Nous sommes donc retourner à notre chambre en soirée et pour y dormir avec la chaleur incroyable qu’il y faisait, car notre air climatisé ne fonctionnait pas. Dés le matin, nous étions levé à 6h00 du matin et à 7h00 nous nous sommes rendu au buffet. De cet endroit, une de nos animatrices nous a fait part que les autobus nous attendait pour retourner à notre hôtel dès que tout le monde sera préparé. Est-ce que je peux vous dire que nous avons mangé en vitesse et avons fait très vite d’aller chercher nos effets personnels et retourner prendre un autobus pour ENFIN nous ramener à nos hôtels ? En tout cas, on était super heureux et content de finalement retrouver notre petit coin de paradis. Nous avons encore pris le 2ième autobus pour nous ramener et on voyait ici et là des branches cassées un peu partout. Le ciel était gris, mais pas de pluie.
Quand nous sommes arrivés à notre hôtel, il y avait toutes les femmes de chambres qui étaient là à balayer tout le tour de la piscine, le bar, le restaurant et le halle d’entrée, un autre qui nettoyait la piscine de branches et de feuilles qui étaient tombées dans celle-ci. Notre trottoir était complètement déblayé des branches qui étaient tombés que nous pouvions apercevoir sur les côtés un peu partout. Un autre jardinier qui ramassait les branches et qui remplissaient de gros cubes sur roulettes. Quand nous avons enfin arrivé à notre chambre, tout était intact à notre grand bonheur. Nous avons remis nos valises en place et avons pris une bonne douche et ensuite enfilé nos maillots et avons retourné à la plage et pour constater que celle-ci était encore très belle, mais l’eau était brouillée. On voyait la hauteur que l’eau avait montée et c’était beaucoup quand même. Ceci a quand même fait en sorte que la plage était encore plus belle qu’avant. Nous avons détaché les chaises des arbres pour les remettre en place dessous les palapas, un seul palapas était tombé. Nous avons donc passé la journée du samedi à la mer à se baigner toute la journée encore une fois. L’eau était froide, mais très bien pour la baignade.

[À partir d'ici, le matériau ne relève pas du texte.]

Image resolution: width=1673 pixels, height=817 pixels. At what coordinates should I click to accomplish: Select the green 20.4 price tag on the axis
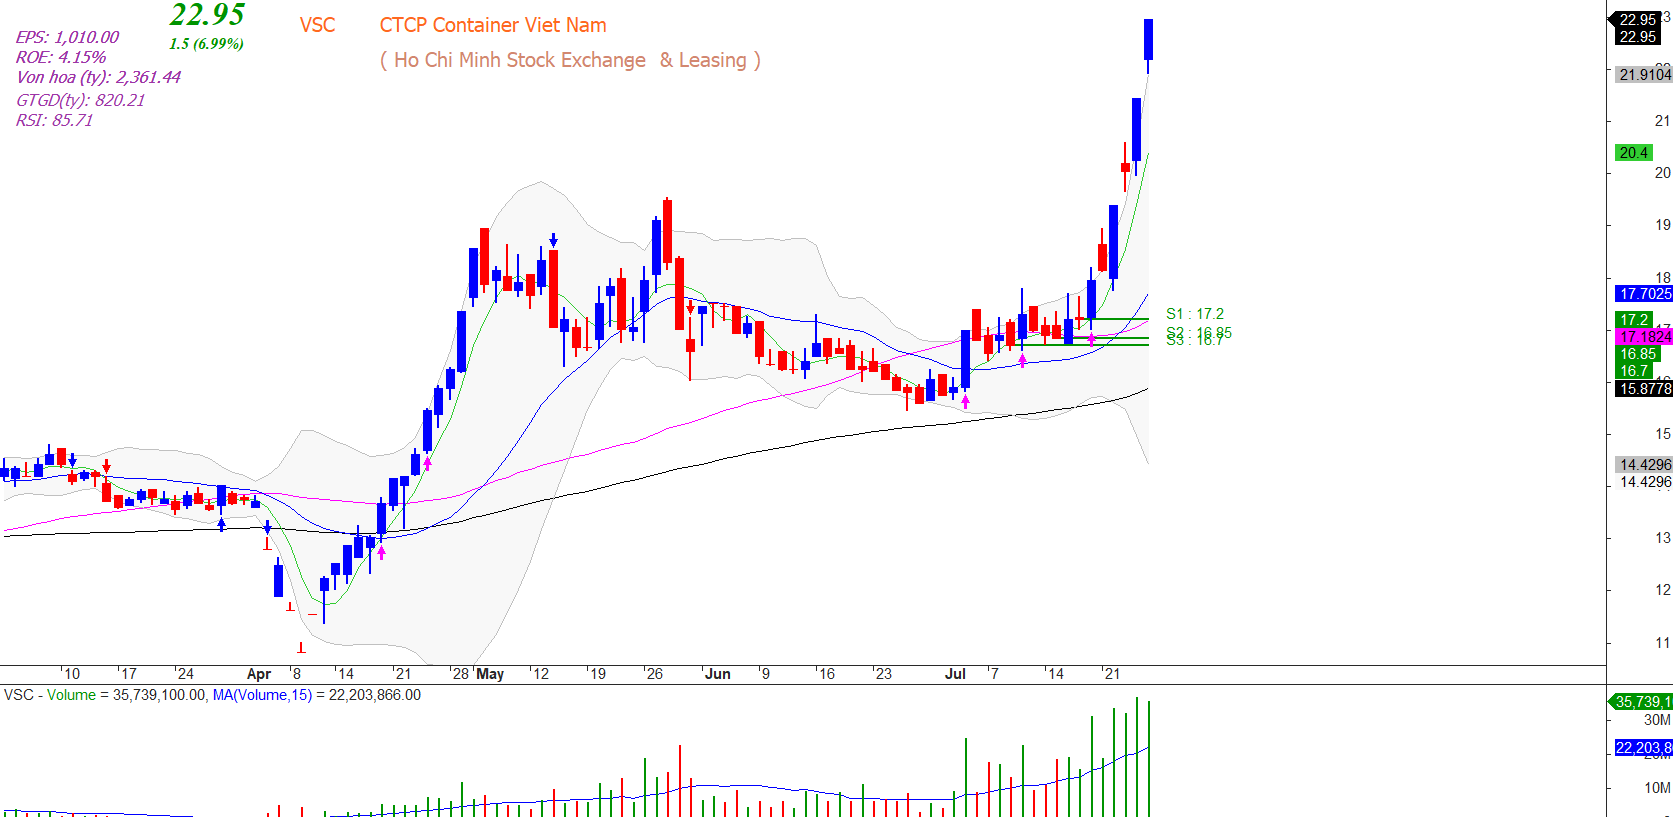pyautogui.click(x=1634, y=153)
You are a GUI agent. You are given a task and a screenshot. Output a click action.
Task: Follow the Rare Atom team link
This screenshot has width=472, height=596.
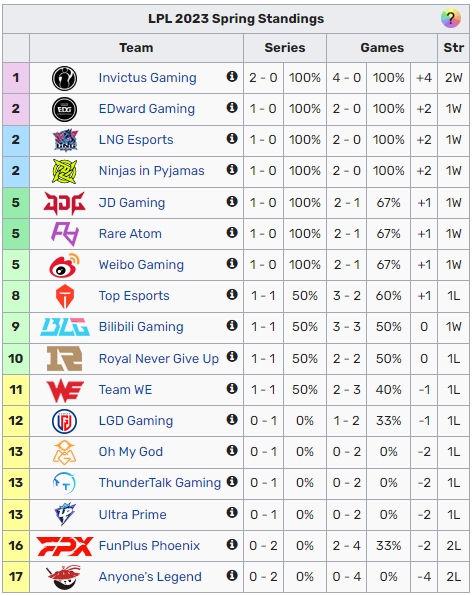130,233
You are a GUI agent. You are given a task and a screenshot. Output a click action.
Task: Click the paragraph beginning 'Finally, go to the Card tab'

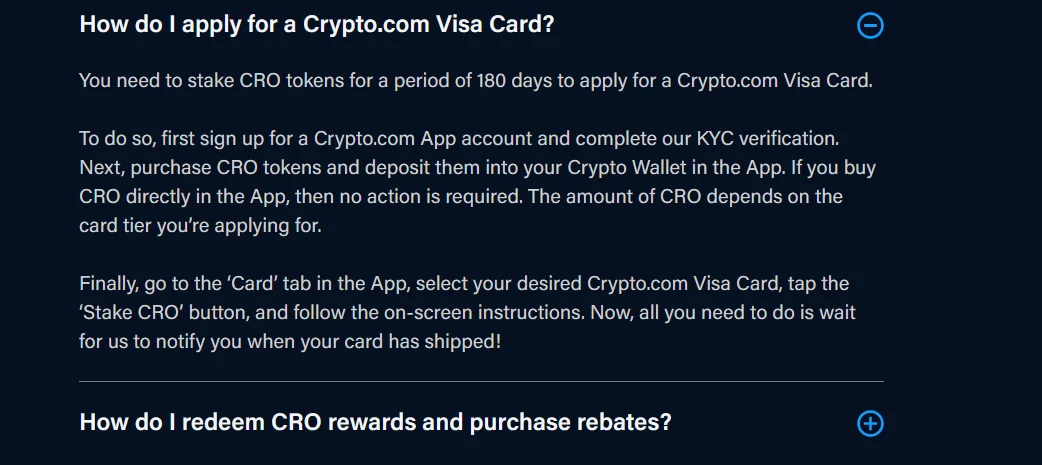point(467,313)
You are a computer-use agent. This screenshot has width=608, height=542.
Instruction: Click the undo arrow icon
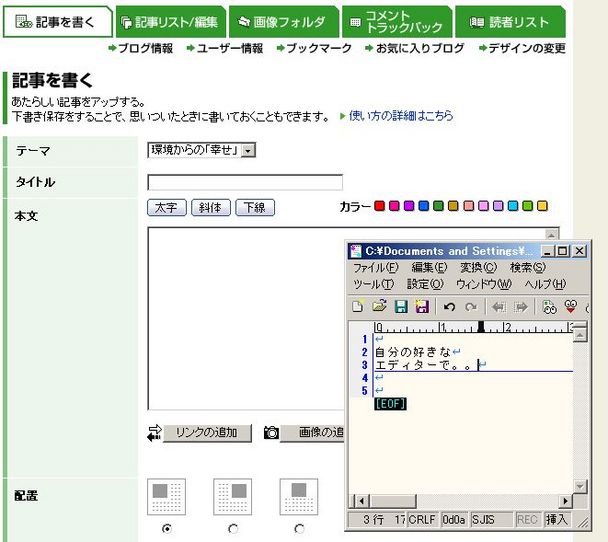tap(449, 307)
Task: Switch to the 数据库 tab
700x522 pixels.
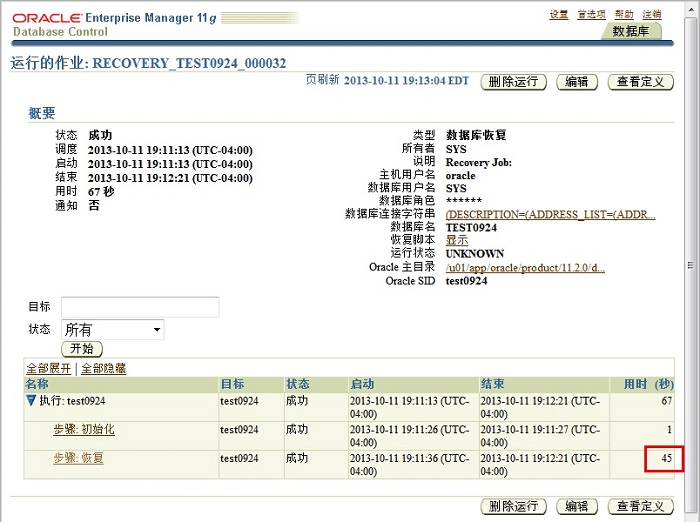Action: click(x=630, y=32)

Plus que la journée avançait et plus que l’eau redevenait limpide et toute belle. La vie continue et les cubains connaissent bien comment procéder quand les ouragans arrivent. Un spectacle a quand même eu lieu le soir et tout le monde était plus près des uns des autres. Tout le monde se souriait, on a connu des gens pendant ce jour d’ouragan et nous étions souvent ensemble par la suite.
Le dimanche, étant notre dernière journée, nous l’avons passé à la plage avec un soleil magnifique et presque plus rien de l’ouragan ne paraissait. Ni vue… ni connu ! On a décidé de quitter la plage pour aller prendre notre douche et rincer le sel et le sable dans nos maillots, quand il y a eu un bris d’eau pendant que mon copain était rempli de savon. Il était enragé pas à peu près, mais sûrement un bris à cause de l’ouragan, ils ont dû fermer l’eau partout sur le site. Notre femme de chambre nous a remis des bouteilles d’eau de source pour réussir à se rincer et pouvoir s’habiller pour ne pas manquer notre autobus qui nous amenait à l’aéroport. Je vous avoue que ce fût très difficile de quitter ce lieu paradisiaque, même après avoir vécu un ouragan.